Given passage:
• • • • •
Lifeshare – which serves breakfast to up to 125 people every Saturday and Sunday and runs a Christmas support project – is appealing for help from the public as it searches for alternative premises close to Manchester city centre.

In June its longtime base – the Charter Street Mission building on Dantzic Street – will become the office of an international property developer.

The firm has purchased two nearby car parks and is believed to be planning luxury apartments for the Angel Meadow site.

Lifeshare was given notice in January and a promise of help finding a new building never materialised. Now the charity is going public in the hope that a solution can be found and staff are in talks with the council.

A place to count on

Team leader Judith Vickers said: “Quite honestly we think it stinks. Our understanding is that the new flats will be unaffordable for most people – they will be sold to investors and rented out.

“I can’t put into words how much [our breakfast] project means to the homeless community. It is a safe place they can count on to be judgement-free. Of course we probably won’t be welcome back after the apartments are finished in two years’ time. The area is becoming gentrified and they won’t want homeless people around.”

Lifeshare’s breakfast project began more than 25 years ago with volunteers taking bacon sandwiches to rough sleepers, and today serves up to 7,000 free cooked breakfasts a year. Organisers hope to grow further to meet the rising need and demand for homeless services in the city.
• • • • •
Work order 1:
State whether each statement agrees with the Lifeshare article, answering yes or no and quoting the deciding words: (a) Lifeshare serves its breakfasts on weekdays; (b) Lifeshare was given notice in January; (c) the breakfast project began with volunteers taking bacon sandwiches to rough sleepers.
Work order 2:
Change "investors" to "landlords" in the Lifeshare article, and write out the passage from "Team leader Judith" up to and including "and rented out." with that substitution made.
The records that follow are drawn from a separate source, unrelated to the Lifeshare article.

Entries shown:
• • • • •
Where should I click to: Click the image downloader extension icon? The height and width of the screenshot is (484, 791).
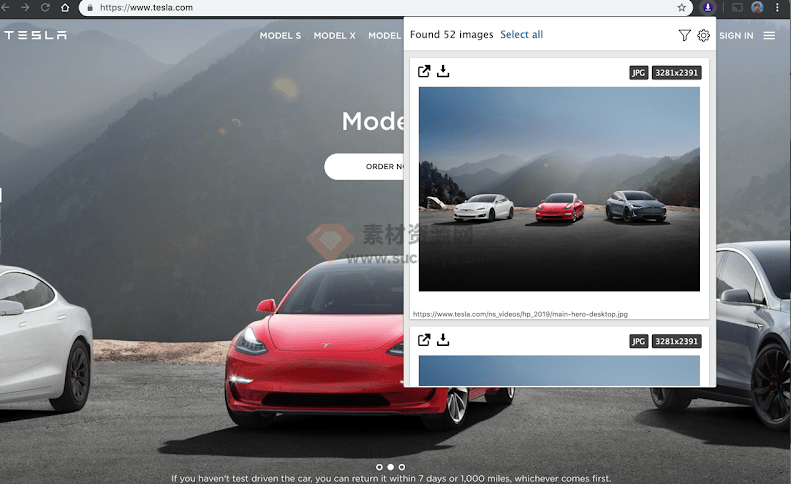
• • • • •
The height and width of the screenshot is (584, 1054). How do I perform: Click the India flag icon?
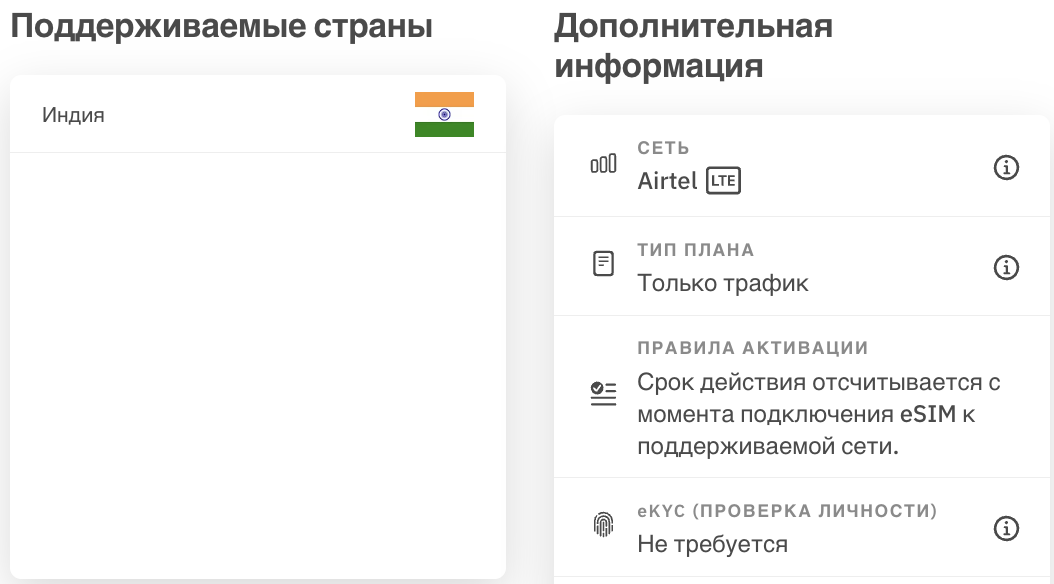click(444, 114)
• • • • •
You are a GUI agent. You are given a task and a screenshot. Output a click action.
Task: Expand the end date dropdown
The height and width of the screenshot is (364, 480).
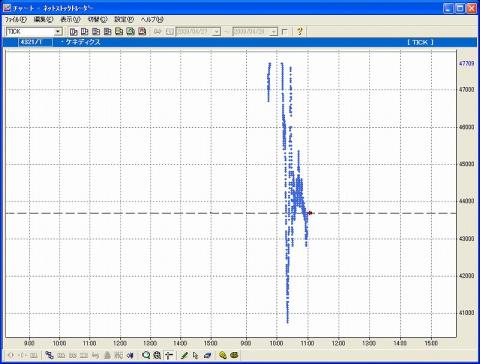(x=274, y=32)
• • • • •
Exercise result 1:
(a) No: "every Saturday and Sunday"
(b) Yes: "Lifeshare was given notice in January"
(c) Yes: "began more than 25 years ago with volunteers taking bacon sandwiches to rough sleepers"

Exercise result 2:
Team leader Judith Vickers said: “Quite honestly we think it stinks. Our understanding is that the new flats will be unaffordable for most people – they will be sold to landlords and rented out.